**Provided data:**
=== Begin Enclosure ===
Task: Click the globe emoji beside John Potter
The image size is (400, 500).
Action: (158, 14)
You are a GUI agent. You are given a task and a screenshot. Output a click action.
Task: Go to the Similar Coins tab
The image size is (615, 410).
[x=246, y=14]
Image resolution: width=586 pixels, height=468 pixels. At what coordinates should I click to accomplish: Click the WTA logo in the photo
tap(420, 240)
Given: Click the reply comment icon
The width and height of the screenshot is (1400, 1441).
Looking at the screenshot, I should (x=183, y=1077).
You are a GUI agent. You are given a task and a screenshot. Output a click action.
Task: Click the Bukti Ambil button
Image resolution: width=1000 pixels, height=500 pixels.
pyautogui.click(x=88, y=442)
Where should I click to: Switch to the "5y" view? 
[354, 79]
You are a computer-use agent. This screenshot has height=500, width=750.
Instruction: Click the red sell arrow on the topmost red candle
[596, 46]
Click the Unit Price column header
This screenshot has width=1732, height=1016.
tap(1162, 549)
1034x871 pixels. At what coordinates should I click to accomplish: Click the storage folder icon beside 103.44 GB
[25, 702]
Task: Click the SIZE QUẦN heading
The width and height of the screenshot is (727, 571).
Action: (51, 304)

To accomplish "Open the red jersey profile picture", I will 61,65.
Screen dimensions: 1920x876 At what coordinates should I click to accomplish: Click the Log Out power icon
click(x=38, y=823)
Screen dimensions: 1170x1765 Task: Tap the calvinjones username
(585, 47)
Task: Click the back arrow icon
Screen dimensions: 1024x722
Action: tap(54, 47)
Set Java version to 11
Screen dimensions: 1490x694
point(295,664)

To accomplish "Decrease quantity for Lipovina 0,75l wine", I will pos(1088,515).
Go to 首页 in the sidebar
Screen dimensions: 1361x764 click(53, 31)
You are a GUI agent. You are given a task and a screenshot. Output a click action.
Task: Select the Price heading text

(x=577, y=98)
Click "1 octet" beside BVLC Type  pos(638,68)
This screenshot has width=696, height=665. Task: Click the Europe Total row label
=== End Enclosure ===
**Goal of the exercise:**
Repeat the entries above verbatim.

**Worked solution:**
Task: Click the globe emoji beside John Potter
The image size is (400, 500).
Action: (158, 14)
You are a GUI agent. You are given a task and a screenshot. Output a click action.
Task: Go to the Similar Coins tab
The image size is (615, 410).
[x=246, y=14]
Image resolution: width=586 pixels, height=468 pixels. At what coordinates should I click to accomplish: Click the WTA logo in the photo
tap(420, 240)
Given: Click the reply comment icon
The width and height of the screenshot is (1400, 1441).
Looking at the screenshot, I should (x=183, y=1077).
You are a GUI agent. You are given a task and a screenshot. Output a click action.
Task: Click the Bukti Ambil button
Image resolution: width=1000 pixels, height=500 pixels.
pyautogui.click(x=88, y=442)
Where should I click to: Switch to the "5y" view? 
[354, 79]
You are a computer-use agent. This screenshot has height=500, width=750.
Instruction: Click the red sell arrow on the topmost red candle
[596, 46]
Click the Unit Price column header
This screenshot has width=1732, height=1016.
tap(1162, 549)
1034x871 pixels. At what coordinates should I click to accomplish: Click the storage folder icon beside 103.44 GB
[25, 702]
Task: Click the SIZE QUẦN heading
The width and height of the screenshot is (727, 571).
Action: (51, 304)

To accomplish "Open the red jersey profile picture", I will 61,65.
Screen dimensions: 1920x876 At what coordinates should I click to accomplish: Click the Log Out power icon
click(x=38, y=823)
Screen dimensions: 1170x1765 Task: Tap the calvinjones username
(585, 47)
Task: Click the back arrow icon
Screen dimensions: 1024x722
Action: tap(54, 47)
Set Java version to 11
Screen dimensions: 1490x694
point(295,664)

To accomplish "Decrease quantity for Lipovina 0,75l wine", I will pos(1088,515).
Go to 首页 in the sidebar
Screen dimensions: 1361x764 click(53, 31)
You are a GUI agent. You are given a task and a screenshot. Output a click action.
Task: Select the Price heading text

(x=577, y=98)
Click "1 octet" beside BVLC Type  pos(638,68)
This screenshot has width=696, height=665. Task: Click the Europe Total row label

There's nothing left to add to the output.